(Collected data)
┌────────

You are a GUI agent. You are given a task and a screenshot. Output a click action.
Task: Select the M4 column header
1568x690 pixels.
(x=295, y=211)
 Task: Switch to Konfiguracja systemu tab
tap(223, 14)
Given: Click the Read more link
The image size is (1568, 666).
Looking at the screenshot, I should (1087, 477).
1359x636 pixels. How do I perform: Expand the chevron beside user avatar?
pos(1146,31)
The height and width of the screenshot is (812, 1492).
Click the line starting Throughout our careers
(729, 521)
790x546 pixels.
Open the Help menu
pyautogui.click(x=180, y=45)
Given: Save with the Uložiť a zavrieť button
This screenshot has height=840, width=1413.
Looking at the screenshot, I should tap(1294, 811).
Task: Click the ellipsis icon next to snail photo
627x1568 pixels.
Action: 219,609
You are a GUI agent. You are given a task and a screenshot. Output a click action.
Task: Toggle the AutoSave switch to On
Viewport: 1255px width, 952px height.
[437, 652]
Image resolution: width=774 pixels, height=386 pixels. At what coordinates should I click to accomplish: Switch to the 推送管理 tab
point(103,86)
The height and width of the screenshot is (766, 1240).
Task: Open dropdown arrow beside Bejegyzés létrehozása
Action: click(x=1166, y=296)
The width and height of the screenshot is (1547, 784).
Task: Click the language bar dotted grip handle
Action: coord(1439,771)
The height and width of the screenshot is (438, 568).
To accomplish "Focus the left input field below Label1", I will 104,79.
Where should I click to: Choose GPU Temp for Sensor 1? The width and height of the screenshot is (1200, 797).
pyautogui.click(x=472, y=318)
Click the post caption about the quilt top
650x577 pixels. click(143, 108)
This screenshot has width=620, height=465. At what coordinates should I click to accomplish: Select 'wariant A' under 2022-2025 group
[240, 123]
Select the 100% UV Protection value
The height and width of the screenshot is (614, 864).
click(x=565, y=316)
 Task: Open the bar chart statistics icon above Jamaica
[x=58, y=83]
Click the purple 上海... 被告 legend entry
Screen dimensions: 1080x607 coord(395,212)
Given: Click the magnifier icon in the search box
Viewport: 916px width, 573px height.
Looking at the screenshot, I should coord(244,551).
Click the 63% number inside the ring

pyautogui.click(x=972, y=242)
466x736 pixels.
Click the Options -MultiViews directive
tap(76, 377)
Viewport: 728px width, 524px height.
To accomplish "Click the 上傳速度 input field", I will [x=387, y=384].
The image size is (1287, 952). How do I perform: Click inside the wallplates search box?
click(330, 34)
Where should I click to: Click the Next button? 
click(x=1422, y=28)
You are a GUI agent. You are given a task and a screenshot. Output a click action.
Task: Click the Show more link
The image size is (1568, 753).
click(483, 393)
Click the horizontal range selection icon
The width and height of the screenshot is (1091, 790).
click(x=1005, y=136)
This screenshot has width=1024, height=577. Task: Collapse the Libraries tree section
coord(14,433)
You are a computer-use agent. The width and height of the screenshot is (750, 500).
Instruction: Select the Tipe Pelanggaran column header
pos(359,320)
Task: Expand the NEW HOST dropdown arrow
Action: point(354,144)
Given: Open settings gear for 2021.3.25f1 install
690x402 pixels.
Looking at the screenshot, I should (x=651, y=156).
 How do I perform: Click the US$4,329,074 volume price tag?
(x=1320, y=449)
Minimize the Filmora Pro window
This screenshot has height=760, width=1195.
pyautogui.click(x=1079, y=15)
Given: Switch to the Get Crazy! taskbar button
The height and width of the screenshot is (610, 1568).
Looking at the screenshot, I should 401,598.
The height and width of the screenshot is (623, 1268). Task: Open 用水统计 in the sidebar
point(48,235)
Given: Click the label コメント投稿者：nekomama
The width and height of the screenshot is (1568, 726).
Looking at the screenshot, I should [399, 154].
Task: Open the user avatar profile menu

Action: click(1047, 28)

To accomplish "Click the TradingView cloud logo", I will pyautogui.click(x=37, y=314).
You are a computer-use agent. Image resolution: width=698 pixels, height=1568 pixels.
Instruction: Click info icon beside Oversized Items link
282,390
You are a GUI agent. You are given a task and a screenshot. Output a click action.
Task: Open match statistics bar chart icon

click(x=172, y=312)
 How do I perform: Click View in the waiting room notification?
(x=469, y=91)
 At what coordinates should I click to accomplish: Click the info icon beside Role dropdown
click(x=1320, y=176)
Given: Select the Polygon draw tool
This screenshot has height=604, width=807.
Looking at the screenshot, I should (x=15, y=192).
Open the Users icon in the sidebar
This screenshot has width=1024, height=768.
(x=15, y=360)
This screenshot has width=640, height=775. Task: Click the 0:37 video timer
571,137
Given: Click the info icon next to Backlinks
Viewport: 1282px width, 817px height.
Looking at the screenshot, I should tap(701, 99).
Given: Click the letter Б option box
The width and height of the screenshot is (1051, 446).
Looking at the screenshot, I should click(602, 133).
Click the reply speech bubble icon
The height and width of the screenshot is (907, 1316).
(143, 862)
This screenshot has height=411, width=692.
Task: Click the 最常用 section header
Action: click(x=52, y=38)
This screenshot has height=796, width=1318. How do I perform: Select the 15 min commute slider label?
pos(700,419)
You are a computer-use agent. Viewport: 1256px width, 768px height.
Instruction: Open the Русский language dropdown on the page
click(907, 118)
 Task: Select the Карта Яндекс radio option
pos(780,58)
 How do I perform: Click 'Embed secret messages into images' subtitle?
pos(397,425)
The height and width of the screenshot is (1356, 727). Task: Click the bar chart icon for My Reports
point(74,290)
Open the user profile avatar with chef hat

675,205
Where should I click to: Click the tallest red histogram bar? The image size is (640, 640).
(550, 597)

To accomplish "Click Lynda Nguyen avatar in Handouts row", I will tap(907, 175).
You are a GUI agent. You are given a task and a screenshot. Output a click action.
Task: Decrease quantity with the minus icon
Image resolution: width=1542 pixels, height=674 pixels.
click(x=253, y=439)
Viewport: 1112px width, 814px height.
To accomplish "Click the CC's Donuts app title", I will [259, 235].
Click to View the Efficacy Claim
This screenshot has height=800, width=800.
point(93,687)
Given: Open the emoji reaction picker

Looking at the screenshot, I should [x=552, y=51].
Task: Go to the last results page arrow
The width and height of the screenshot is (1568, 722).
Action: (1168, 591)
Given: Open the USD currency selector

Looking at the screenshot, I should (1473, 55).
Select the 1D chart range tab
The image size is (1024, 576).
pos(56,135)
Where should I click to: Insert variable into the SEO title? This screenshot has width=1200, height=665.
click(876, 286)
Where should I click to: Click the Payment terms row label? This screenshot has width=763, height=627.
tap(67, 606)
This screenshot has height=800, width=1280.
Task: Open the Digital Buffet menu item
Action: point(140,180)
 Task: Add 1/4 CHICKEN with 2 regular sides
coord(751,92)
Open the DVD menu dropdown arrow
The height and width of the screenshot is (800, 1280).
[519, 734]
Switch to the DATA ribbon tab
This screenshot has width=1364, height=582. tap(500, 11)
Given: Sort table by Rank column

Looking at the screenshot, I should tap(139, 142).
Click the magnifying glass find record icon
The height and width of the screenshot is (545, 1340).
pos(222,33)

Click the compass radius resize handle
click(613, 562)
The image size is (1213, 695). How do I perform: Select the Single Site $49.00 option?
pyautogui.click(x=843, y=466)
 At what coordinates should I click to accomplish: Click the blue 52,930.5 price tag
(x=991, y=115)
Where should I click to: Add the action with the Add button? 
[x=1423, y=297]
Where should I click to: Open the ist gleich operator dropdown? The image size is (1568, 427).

└────────

* **Directions**: Find every line in the records that uses the string "field", then copy it.

* **Task result**:
To accomplish "Focus the left input field below Label1", I will 104,79.
To accomplish "Click the 上傳速度 input field", I will [x=387, y=384].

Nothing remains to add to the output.